_Description of the task_
The data is to be retyped in full, exactly.
*** Records Section Begins ***
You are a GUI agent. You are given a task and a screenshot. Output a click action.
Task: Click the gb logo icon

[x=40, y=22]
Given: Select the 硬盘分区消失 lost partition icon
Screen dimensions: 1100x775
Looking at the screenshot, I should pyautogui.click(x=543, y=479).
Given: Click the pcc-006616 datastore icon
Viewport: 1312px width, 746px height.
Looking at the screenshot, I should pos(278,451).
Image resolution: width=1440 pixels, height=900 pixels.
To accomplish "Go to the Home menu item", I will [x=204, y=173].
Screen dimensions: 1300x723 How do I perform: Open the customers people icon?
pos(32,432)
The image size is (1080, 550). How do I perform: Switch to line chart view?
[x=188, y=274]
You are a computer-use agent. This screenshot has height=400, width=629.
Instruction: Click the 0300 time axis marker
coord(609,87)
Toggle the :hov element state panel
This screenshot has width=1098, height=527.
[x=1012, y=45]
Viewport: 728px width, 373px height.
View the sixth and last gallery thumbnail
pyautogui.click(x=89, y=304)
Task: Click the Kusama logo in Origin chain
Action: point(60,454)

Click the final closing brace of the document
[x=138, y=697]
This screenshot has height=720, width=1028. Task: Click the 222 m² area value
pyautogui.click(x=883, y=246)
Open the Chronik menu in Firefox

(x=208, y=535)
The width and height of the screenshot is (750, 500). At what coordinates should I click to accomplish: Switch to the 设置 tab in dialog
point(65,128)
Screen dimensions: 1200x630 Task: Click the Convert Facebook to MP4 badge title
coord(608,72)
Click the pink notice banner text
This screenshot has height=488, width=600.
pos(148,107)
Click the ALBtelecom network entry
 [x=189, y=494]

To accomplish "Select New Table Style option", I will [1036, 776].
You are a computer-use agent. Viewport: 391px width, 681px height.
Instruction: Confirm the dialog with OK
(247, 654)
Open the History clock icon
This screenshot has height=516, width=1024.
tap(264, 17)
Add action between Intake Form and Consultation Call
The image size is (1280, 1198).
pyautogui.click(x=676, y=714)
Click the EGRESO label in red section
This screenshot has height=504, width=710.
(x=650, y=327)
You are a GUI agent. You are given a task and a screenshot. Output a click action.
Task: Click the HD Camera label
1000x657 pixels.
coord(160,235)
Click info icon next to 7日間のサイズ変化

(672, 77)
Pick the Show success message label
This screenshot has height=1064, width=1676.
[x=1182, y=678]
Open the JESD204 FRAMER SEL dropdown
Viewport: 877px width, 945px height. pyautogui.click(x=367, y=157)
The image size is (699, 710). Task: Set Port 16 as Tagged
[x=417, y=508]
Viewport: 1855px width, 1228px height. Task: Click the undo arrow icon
*** Records Section Ends ***
_Solution to this exercise_
You are a GUI agent. You are given a task and a screenshot. Output a click action.
Task: Click the gb logo icon

[x=40, y=22]
Given: Select the 硬盘分区消失 lost partition icon
Screen dimensions: 1100x775
Looking at the screenshot, I should pyautogui.click(x=543, y=479).
Given: Click the pcc-006616 datastore icon
Viewport: 1312px width, 746px height.
Looking at the screenshot, I should pos(278,451).
Image resolution: width=1440 pixels, height=900 pixels.
To accomplish "Go to the Home menu item", I will [x=204, y=173].
Screen dimensions: 1300x723 How do I perform: Open the customers people icon?
pos(32,432)
The image size is (1080, 550). How do I perform: Switch to line chart view?
[x=188, y=274]
You are a computer-use agent. This screenshot has height=400, width=629.
Instruction: Click the 0300 time axis marker
coord(609,87)
Toggle the :hov element state panel
This screenshot has width=1098, height=527.
[x=1012, y=45]
Viewport: 728px width, 373px height.
View the sixth and last gallery thumbnail
pyautogui.click(x=89, y=304)
Task: Click the Kusama logo in Origin chain
Action: point(60,454)

Click the final closing brace of the document
[x=138, y=697]
This screenshot has height=720, width=1028. Task: Click the 222 m² area value
pyautogui.click(x=883, y=246)
Open the Chronik menu in Firefox

(x=208, y=535)
The width and height of the screenshot is (750, 500). At what coordinates should I click to accomplish: Switch to the 设置 tab in dialog
point(65,128)
Screen dimensions: 1200x630 Task: Click the Convert Facebook to MP4 badge title
coord(608,72)
Click the pink notice banner text
This screenshot has height=488, width=600.
pos(148,107)
Click the ALBtelecom network entry
 [x=189, y=494]

To accomplish "Select New Table Style option", I will [1036, 776].
You are a computer-use agent. Viewport: 391px width, 681px height.
Instruction: Confirm the dialog with OK
(247, 654)
Open the History clock icon
This screenshot has height=516, width=1024.
tap(264, 17)
Add action between Intake Form and Consultation Call
The image size is (1280, 1198).
pyautogui.click(x=676, y=714)
Click the EGRESO label in red section
This screenshot has height=504, width=710.
(x=650, y=327)
You are a GUI agent. You are given a task and a screenshot. Output a click action.
Task: Click the HD Camera label
1000x657 pixels.
coord(160,235)
Click info icon next to 7日間のサイズ変化

(672, 77)
Pick the Show success message label
This screenshot has height=1064, width=1676.
[x=1182, y=678]
Open the JESD204 FRAMER SEL dropdown
Viewport: 877px width, 945px height. pyautogui.click(x=367, y=157)
The image size is (699, 710). Task: Set Port 16 as Tagged
[x=417, y=508]
Viewport: 1855px width, 1228px height. Task: Click the undo arrow icon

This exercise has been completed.